Converts xsd schema to:

  • json
  • arrow
  • avro
  • protobuf
  • jsonschema
  • json representation of spark schema
  • duckdb

User Guide

Python

  • create and activate a Python virtual environment (or use poetry, uv, etc.)
  • install maturin (cargo install, pip install into venv, etc.)
(.venv)  ~/projects/yaxp/crates/pyaxp $
🔗 Found pyo3 bindings
🐍 Found CPython 3.12 at ~/projects/yaxp/crates/pyaxp/.venv/bin/python
📡 Using build options features from pyproject.toml
warning: ~/projects/yaxp/Cargo.toml: unused manifest key: workspace.name
    Blocking waiting for file lock on build directory
   Compiling pyo3-build-config v0.23.4
   Compiling pyo3-macros-backend v0.23.4
   Compiling pyo3-ffi v0.23.4
   Compiling pyo3 v0.23.4
   Compiling pyo3-macros v0.23.4
   Compiling yaxp-common v0.1.0 (~/Users/jeroen~/projects/yaxp/crates/yaxp-common)
   Compiling pyaxp v0.1.0 (~/Users/jeroen~/projects/yaxp/crates/pyaxp)
    Finished `dev` profile [unoptimized + debuginfo] target(s) in 5.03s
📦 Built wheel for CPython 3.12 to /var/folders/gr/gl3fzn_n0_g4fzpcfv2g40gh0000gn/T/.tmp3wQ0CY/pyaxp-0.1.0-cp312-cp312-macosx_11_0_arm64.whl
✏️  Setting installed package as editable
🛠 Installed pyaxp-0.1.0
(.venv)  ~/projects/yaxp/crates/pyaxp $
Python 3.12.3 (main, Apr 15 2024, 17:43:11) [Clang 17.0.6 ] on darwin
Type "help", "copyright", "credits" or "license" for more information.
>>> import json
>>>
>>> from pyspark.sql import SparkSession
>>> from pyspark.sql.types import (
...     StructType, StructField, StringType, TimestampType, DateType, DecimalType, IntegerType
... )
>>> from pyaxp import parse_xsd
>>>
>>> from datetime import datetime, date
>>> from decimal import Decimal
>>>
>>> data = [
...     ("A1", "B1", "C1", "D1", datetime(2024, 2, 1, 10, 30, 0), date(2024, 2, 1), date(2024, 1, 31),
...      "E1", "F1", "G1", "H1", Decimal("123456789012345678.1234567"), "I1", "J1", "K1", "L1",
...      date(2024, 2, 1), "M1", "N1", Decimal("100"), 10),
...
...     ("A2", "B2", "C2", None, datetime(2024, 2, 1, 11, 0, 0), None, date(2024, 1, 30),
...      "E2", None, "G2", "H2", None, "I2", "J2", "K2", "L2",
...      date(2024, 2, 2), "M2", "N2", Decimal("200"), 20),
...
...     ("A3", "B3", "C3", "D3", datetime(2024, 2, 1, 12, 15, 0), date(2024, 2, 3), None,
...      "E3", "F3", None, "H3", Decimal("98765432109876543.7654321"), "I3", None, "K3", "L3",
...      date(2024, 2, 3), "M3", "N3", None, None)
... ]
>>>
>>>
>>> spark = SparkSession.builder.master("local").appName("Test Data").getOrCreate()
25/02/01 16:27:30 WARN Utils: Set SPARK_LOCAL_IP if you need to bind to another address
Setting default log level to "WARN".
To adjust logging level use sc.setLogLevel(newLevel).
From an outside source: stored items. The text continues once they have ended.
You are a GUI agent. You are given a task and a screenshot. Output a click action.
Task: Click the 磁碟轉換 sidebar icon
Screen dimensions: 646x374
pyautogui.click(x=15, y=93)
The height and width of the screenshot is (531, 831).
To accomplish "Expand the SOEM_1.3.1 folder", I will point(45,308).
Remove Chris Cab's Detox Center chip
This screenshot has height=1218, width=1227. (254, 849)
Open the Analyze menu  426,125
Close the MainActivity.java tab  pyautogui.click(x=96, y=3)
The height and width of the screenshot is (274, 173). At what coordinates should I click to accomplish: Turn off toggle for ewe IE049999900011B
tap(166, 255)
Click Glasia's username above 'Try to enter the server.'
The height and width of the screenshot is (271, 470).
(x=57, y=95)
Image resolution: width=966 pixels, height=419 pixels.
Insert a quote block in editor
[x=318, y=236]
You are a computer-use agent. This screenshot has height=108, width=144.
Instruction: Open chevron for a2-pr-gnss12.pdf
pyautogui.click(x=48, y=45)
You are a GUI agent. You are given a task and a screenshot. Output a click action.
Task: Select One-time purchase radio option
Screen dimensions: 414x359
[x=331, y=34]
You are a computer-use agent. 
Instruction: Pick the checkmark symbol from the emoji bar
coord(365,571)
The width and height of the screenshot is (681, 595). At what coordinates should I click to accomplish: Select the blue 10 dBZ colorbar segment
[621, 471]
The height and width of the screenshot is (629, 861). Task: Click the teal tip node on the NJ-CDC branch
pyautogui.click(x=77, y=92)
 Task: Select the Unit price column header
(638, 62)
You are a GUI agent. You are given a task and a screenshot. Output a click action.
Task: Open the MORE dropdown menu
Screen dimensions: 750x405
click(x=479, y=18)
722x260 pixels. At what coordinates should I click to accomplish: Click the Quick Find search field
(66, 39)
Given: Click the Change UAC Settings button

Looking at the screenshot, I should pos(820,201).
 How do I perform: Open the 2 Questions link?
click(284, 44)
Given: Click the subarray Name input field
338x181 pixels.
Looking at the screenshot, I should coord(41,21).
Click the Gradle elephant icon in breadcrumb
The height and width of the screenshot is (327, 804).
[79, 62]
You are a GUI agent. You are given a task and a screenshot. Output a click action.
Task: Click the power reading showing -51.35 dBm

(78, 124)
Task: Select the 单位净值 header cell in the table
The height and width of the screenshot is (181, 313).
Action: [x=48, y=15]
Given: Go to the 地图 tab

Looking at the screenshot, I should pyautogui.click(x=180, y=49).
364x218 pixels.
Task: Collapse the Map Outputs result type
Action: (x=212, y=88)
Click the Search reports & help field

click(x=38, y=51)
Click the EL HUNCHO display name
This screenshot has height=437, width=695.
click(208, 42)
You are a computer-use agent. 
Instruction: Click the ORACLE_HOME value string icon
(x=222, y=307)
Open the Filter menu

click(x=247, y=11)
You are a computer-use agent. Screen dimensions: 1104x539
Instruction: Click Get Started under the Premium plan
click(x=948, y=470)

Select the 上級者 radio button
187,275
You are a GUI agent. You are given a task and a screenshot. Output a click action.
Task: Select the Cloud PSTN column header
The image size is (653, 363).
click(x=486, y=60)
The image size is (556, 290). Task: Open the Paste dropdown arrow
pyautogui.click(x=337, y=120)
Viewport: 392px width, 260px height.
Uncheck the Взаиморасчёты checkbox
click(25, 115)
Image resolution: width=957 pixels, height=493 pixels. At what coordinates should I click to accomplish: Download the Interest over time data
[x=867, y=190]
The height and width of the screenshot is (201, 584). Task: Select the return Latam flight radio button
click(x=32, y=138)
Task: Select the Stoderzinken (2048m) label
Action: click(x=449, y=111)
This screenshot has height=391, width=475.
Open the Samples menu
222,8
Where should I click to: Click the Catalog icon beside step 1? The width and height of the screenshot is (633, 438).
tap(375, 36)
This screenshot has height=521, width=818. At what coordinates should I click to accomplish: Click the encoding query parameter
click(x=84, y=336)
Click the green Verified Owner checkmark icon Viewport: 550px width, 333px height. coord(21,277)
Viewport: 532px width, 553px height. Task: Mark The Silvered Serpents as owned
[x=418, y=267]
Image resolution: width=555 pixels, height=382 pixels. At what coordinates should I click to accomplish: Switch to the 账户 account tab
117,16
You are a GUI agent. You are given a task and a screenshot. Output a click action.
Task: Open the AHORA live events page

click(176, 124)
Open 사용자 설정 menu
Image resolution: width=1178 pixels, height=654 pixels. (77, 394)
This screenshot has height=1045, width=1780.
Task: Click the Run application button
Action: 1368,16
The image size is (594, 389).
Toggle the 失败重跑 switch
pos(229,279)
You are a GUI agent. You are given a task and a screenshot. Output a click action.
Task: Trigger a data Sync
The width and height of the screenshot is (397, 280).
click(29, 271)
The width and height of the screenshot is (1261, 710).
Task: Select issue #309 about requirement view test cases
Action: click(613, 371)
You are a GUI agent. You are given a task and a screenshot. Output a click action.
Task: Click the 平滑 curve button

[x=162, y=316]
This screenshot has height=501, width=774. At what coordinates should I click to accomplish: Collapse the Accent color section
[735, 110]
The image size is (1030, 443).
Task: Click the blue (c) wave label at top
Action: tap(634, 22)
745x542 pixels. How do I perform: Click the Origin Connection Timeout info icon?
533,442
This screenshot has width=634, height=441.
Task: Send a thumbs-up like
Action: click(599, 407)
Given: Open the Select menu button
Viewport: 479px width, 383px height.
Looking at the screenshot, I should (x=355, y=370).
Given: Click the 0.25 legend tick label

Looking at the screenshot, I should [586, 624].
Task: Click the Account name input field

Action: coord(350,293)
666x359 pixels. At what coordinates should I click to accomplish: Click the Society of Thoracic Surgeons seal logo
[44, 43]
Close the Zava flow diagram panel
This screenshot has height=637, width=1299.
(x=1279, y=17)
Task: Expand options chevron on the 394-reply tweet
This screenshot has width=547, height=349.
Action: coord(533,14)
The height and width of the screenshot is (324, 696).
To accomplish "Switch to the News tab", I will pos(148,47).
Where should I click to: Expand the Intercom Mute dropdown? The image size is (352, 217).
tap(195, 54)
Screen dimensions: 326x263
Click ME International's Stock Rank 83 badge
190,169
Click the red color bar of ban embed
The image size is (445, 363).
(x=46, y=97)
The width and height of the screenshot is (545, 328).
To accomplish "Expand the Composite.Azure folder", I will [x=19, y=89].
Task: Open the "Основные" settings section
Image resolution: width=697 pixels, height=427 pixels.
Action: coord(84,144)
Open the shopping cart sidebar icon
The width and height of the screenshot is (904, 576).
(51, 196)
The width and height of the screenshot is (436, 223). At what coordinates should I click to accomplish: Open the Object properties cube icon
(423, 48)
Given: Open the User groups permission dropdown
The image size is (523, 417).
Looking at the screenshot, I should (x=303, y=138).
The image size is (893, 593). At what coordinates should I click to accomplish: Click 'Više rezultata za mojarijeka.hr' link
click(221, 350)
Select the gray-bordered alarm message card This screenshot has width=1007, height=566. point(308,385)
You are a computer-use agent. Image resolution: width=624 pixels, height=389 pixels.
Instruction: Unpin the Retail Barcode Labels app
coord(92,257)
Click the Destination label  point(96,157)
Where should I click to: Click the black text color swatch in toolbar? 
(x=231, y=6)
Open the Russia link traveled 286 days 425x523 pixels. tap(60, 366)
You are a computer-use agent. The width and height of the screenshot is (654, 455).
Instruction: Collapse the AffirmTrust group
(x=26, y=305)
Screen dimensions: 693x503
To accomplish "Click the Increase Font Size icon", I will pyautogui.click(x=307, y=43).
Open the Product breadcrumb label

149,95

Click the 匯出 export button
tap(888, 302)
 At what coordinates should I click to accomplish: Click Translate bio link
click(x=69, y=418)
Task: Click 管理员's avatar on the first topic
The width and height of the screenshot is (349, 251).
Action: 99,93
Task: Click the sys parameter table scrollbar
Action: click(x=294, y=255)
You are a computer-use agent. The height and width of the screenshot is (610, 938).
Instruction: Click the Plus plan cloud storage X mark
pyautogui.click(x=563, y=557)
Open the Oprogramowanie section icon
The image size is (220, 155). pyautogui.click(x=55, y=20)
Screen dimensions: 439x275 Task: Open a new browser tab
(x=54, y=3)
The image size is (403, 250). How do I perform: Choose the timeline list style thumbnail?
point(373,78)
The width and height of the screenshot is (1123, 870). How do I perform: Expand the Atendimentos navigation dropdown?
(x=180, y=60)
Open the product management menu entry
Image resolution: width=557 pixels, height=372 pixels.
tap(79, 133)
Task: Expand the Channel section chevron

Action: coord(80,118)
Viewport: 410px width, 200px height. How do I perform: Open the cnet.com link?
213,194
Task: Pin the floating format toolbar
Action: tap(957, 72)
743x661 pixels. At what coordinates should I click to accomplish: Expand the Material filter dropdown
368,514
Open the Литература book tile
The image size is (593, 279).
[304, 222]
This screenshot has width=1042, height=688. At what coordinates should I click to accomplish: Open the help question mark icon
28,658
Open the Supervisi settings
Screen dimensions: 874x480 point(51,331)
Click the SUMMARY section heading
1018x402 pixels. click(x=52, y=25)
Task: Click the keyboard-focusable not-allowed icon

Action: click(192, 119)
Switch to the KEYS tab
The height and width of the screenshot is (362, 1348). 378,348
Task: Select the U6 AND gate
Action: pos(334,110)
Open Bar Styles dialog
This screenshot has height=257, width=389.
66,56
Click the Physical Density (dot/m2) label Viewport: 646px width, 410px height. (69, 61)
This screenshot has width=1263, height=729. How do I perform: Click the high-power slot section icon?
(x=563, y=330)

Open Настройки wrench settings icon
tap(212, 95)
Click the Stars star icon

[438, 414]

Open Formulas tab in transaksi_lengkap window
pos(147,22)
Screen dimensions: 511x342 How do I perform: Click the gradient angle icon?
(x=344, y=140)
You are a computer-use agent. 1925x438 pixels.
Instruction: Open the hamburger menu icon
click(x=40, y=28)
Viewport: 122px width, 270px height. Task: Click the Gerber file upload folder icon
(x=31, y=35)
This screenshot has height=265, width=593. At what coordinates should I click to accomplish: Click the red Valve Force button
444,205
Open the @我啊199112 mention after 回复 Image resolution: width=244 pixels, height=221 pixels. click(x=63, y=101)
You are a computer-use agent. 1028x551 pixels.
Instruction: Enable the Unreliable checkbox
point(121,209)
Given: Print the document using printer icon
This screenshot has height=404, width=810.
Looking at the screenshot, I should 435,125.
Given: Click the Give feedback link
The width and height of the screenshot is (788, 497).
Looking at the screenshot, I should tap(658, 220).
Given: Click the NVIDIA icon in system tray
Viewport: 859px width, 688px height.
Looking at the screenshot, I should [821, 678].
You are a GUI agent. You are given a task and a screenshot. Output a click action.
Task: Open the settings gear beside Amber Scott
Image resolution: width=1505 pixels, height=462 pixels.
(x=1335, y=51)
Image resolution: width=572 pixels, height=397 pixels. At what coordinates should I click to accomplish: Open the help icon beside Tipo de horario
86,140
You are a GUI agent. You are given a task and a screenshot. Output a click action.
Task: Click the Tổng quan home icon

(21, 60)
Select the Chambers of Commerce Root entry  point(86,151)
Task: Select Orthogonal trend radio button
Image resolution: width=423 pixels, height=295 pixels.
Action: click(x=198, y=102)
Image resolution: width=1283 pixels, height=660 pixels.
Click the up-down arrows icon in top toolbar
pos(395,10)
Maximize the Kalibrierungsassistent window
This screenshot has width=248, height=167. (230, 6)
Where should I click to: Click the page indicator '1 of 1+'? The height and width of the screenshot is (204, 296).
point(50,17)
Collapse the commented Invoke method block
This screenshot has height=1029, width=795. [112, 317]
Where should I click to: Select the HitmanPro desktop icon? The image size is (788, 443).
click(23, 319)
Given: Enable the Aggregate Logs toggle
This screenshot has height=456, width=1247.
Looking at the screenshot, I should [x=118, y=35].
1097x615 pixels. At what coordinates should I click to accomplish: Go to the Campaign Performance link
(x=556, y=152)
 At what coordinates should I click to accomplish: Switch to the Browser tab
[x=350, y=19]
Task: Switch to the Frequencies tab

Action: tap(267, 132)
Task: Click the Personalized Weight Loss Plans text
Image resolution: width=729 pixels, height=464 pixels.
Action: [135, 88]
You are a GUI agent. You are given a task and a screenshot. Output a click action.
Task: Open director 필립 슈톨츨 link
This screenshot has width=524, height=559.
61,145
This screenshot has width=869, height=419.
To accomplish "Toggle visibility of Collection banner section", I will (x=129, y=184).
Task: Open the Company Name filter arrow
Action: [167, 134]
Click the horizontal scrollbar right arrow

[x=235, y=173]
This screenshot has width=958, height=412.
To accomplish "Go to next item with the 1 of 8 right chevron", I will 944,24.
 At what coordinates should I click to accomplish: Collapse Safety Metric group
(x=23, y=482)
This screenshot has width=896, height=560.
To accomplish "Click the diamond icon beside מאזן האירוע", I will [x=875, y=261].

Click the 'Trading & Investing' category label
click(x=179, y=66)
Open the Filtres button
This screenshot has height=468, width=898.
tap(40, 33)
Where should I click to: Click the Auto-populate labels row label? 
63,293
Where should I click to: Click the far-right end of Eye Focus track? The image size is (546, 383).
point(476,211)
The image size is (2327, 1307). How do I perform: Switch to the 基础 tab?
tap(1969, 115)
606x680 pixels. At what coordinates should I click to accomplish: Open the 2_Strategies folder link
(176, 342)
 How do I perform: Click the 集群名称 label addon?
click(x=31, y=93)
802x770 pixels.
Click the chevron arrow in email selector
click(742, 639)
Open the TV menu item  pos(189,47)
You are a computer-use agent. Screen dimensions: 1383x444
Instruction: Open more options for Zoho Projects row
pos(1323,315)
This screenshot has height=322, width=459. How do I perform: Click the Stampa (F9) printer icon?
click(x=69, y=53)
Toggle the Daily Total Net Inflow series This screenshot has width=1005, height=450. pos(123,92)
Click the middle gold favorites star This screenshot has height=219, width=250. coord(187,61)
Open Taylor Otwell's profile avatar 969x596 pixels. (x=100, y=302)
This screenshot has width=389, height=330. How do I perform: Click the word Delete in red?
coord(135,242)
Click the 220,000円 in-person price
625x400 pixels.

For SparkR, use setLogLevel(newLevel).
25/02/01 16:27:30 WARN NativeCodeLoader: Unable to load native-hadoop library for your platform... using builtin-java classes where applicable
>>> 25/02/01 16:27:42 WARN GarbageCollectionMetrics: To enable non-built-in garbage collector(s) List(G1 Concurrent GC), users should configure it(them) to spark.eventLog.gcMetrics.youngGenerationGarbageCollectors or spark.eventLog.gcMetrics.oldGenerationGarbageCollectors

>>> j = parse_xsd("example.xsd", "spark")
>>> spark_schema = StructType.fromJson(json.loads(j))
>>> df = spark.createDataFrame(data, schema=spark_schema)
>>>
>>> df.printSchema()
root
 |-- Field1: string (nullable = false)
 |-- Field2: string (nullable = false)
 |-- Field3: string (nullable = false)
 |-- Field4: string (nullable = true)
 |-- Field5: timestamp (nullable = false)
 |-- Field6: date (nullable = true)
 |-- Field7: date (nullable = true)
 |-- Field8: string (nullable = false)
 |-- Field9: string (nullable = true)
 |-- Field10: string (nullable = true)
 |-- Field11: string (nullable = true)
 |-- Field12: decimal(25,7) (nullable = true)
 |-- Field13: string (nullable = true)
 |-- Field14: string (nullable = true)
 |-- Field15: string (nullable = false)
 |-- Field16: string (nullable = true)
 |-- Field17: date (nullable = false)
 |-- Field18: string (nullable = true)
 |-- Field19: string (nullable = true)
 |-- Field20: decimal(10,0) (nullable = true)
 |-- Field21: integer (nullable = true)

>>> df.schema
StructType([StructField('Field1', StringType(), False), StructField('Field2', StringType(), False), StructField('Field3', StringType(), False), StructField('Field4', StringType(), True), StructField('Field5', TimestampType(), False), StructField('Field6', DateType(), True), StructField('Field7', DateType(), True), StructField('Field8', StringType(), False), StructField('Field9', StringType(), True), StructField('Field10', StringType(), True), StructField('Field11', StringType(), True), StructField('Field12', DecimalType(25,7), True), StructField('Field13', StringType(), True), StructField('Field14', StringType(), True), StructField('Field15', StringType(), False), StructField('Field16', StringType(), True), StructField('Field17', DateType(), False), StructField('Field18', StringType(), True), StructField('Field19', StringType(), True), StructField('Field20', DecimalType(10,0), True), StructField('Field21', IntegerType(), True)])
>>> df.dtypes
[('Field1', 'string'), ('Field2', 'string'), ('Field3', 'string'), ('Field4', 'string'), ('Field5', 'timestamp'), ('Field6', 'date'), ('Field7', 'date'), ('Field8', 'string'), ('Field9', 'string'), ('Field10', 'string'), ('Field11', 'string'), ('Field12', 'decimal(25,7)'), ('Field13', 'string'), ('Field14', 'string'), ('Field15', 'string'), ('Field16', 'string'), ('Field17', 'date'), ('Field18', 'string'), ('Field19', 'string'), ('Field20', 'decimal(10,0)'), ('Field21', 'int')]
>>>
>>> df.show()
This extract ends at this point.